Devlet kendine yapılan hizmeti unutmuyor, karşılığını er ya da geç veriyor.

19 yıl önce Bayrampaşa Cezaevi’ne Tufan Harekat Planı çerçevesinde düzenlenen ve 12 kişinin öldüğü Hayata Dönüş Operasyonu’ndaki kamu görevlilerini araştırmakla görevli Savcı Ali İhsan Demirel’e “görevi kötüye kullanmaktan” açılan dava 9 Nisan 2015’te sonuçlanmış, Yargıtay 5. Ceza Dairesi, Demirel’e 1 yıl hapis cezası vermişti.

Hukuken ve kanunen uygun olsa da siyaseten şaşırtan karar, yani “yanlış hesap” Yargıtay Ceza Genel Kurulundan döndü, ceza bozuldu.
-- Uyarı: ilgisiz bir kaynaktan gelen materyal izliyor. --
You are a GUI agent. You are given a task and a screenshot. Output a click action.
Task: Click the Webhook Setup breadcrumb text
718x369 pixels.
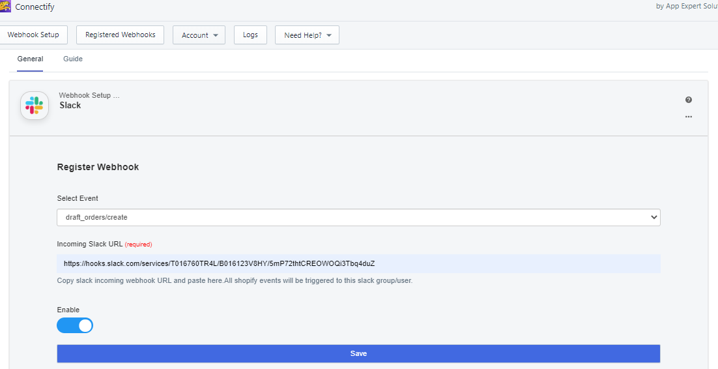tap(89, 95)
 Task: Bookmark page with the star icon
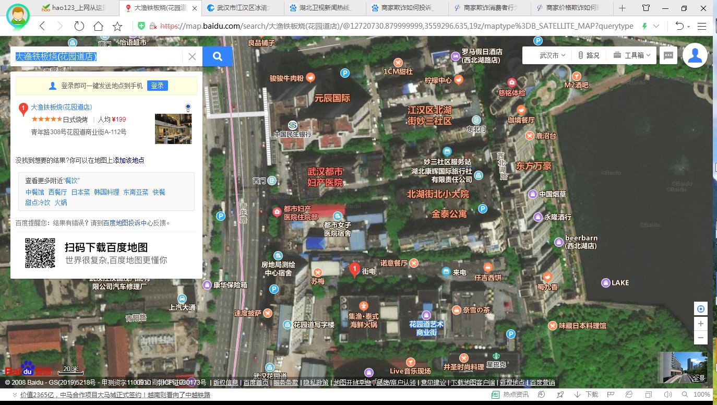[x=117, y=26]
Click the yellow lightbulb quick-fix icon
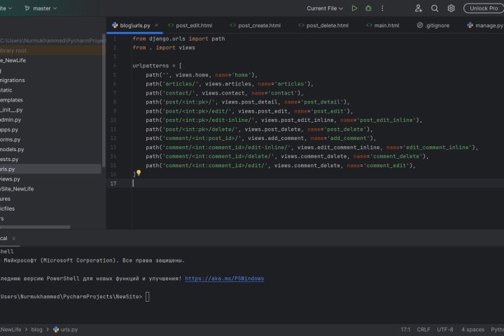504x336 pixels. [x=139, y=173]
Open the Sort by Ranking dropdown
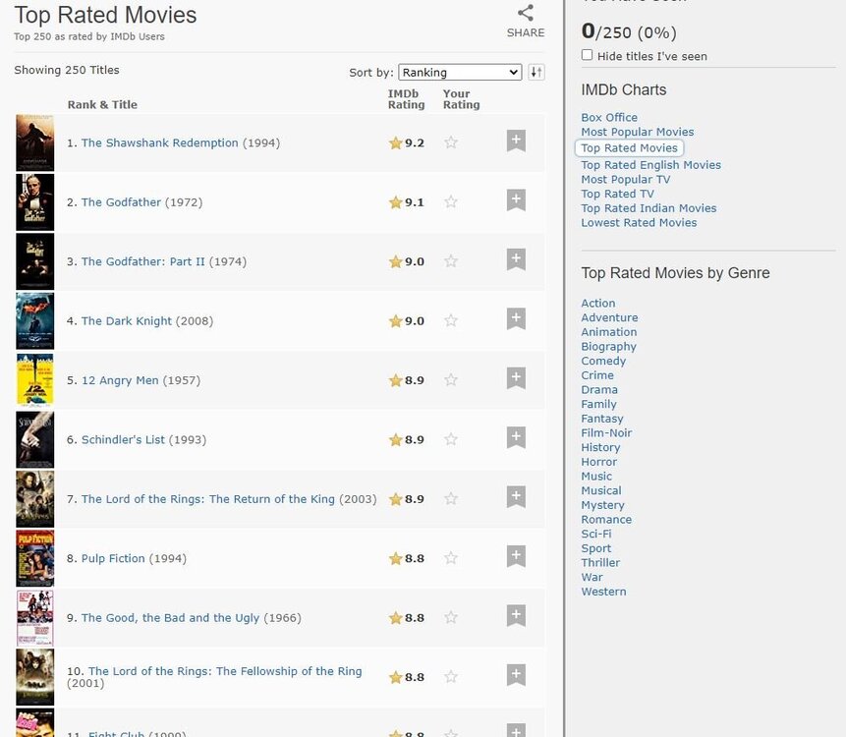 (459, 72)
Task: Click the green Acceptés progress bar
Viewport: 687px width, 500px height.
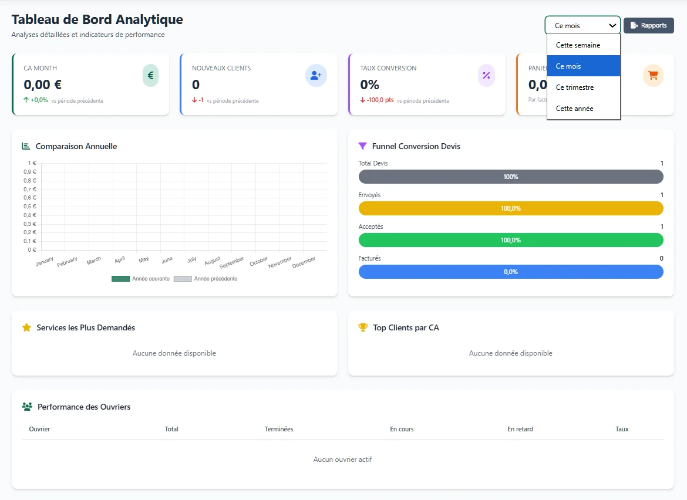Action: (511, 240)
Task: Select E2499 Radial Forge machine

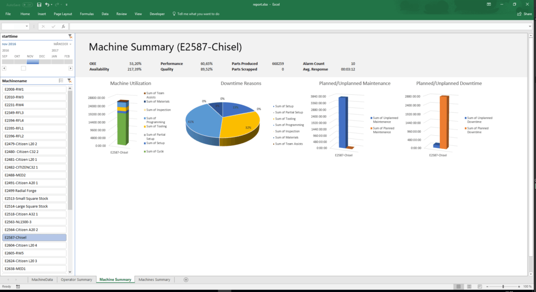Action: point(35,191)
Yargıtay’ın geçen hafta müdahil avukatlara tebliğ edilen kararındaki bozma gerekçelerinden biri, “savcının dosyayı sürüncemede bırakmasının somut ve belirlenebilir bir zarar oluşturmamasıydı”. Buna kanıt olarak da AİHM’in Erol Arıkan kararında, tazminatın savcıya değil, devlete ödetilmesi gösteriliyordu. Sanki herhangi bir tazminatın kuruma değil de sorumlu bireye ödetilmesi vakiymiş gibi.

Oysa operasyonun ardından ambulanstan inerken yanan yüzüyle fotoğraflanan Hacer Arıkan’a da 20 bin Euro tazminata hükmedilen aynı AİHM kararında, etkin soruşturma yapılmadığı için yaşam hakkının ihlal edildiği net bir şekilde ifade ediliyordu.

Demirel’in ceza aldığı 4 yıl önceki duruşmada kararı açıklayan Yargıtay 5. Ceza Dairesi Başkanı Bahri Demirel de savcının, ihmali davranışla görevi kötüye kullanma suçundan Türk Ceza Kanunu’nun 257/2. maddesi uyarınca, “suçun işleniş biçimi, suç konusunun önem ve değeri, meydana gelen zarar ve tehlikenin ağırlığı, failin kasta dayalı kusurunun yoğunluğu” dikkate alınarak üst sınırdan 1 yıl hapis cezası verilmesine karar verildiğini açıklamıştı.

Hatta kararda, “Sanığın duruşmadaki tutum ve davranışları gözönünde bulundurularak yeniden suç işlemeyeceği konusunda kanaat oluşmadığına” hükmedilmişti. Sanığın savcı olduğu bir davada verilen bu şaşırtıcı hüküm de Yargıtay’ın bozma kararında eleştirildi: Ali İhsan Demirel’in yıllarca sanıkları devre dışı bıraktığı dosyadaki pratiğini, başka bir davada da uygulayabileceğinin kanıtı olmadığını ileri sürerek…

Demirel neden mi ceza almıştı?

Uzun yıllar süren soruşturmada sanıkların ifadesi ya alınmadı ya talimatla bulundukları adliyede usulen alındı; istenen bilgi veya belgeleri göndermemekte ısrar eden kurumlara eyvallah, dendi; operasyona bizzat katılan askerlerin kimliği bile tespit edilmedi; emri kimin verdiği sorgulanmadı; rütbeli askerlerin kendi beyanlarına dayanılarak haklarında takipsizlik kararı verildi…

Ama en başta söylediğim gibi devlet, hizmetini karşılıksız bırakmadı. Çünkü Demirel sadece “umursamaz” bir savcıdan fazlasıydı. Hakkındaki iddianameye göre, “Soruşturmayı faili meçhul evrak olarak sürdürmüştü.”

Belki de bu yüzden onca kanıt ve dahi gerekçeli kararda atıf yapıldığı üzere AİHM kararı bile varken hapis cezasının bozulmasına karşı çıkan Yargıtay üyeleri bile, yazdıkları şerhte sadece “karara katılmıyoruz” dedi. 51 sayfalık bozma kararındaki şerhler birkaç cümlelik yer kapladı.

Ve dava tam da 19 yıl önce planlandığı gibi, halen teknik aksaklıkların giderilemediği, sanık ifadelerinin bile alınamadığı âtıl bir dosya olarak zamanaşımına doğru hızla ilerliyor.

Devlet hiçbir işini yarım bırakmıyor.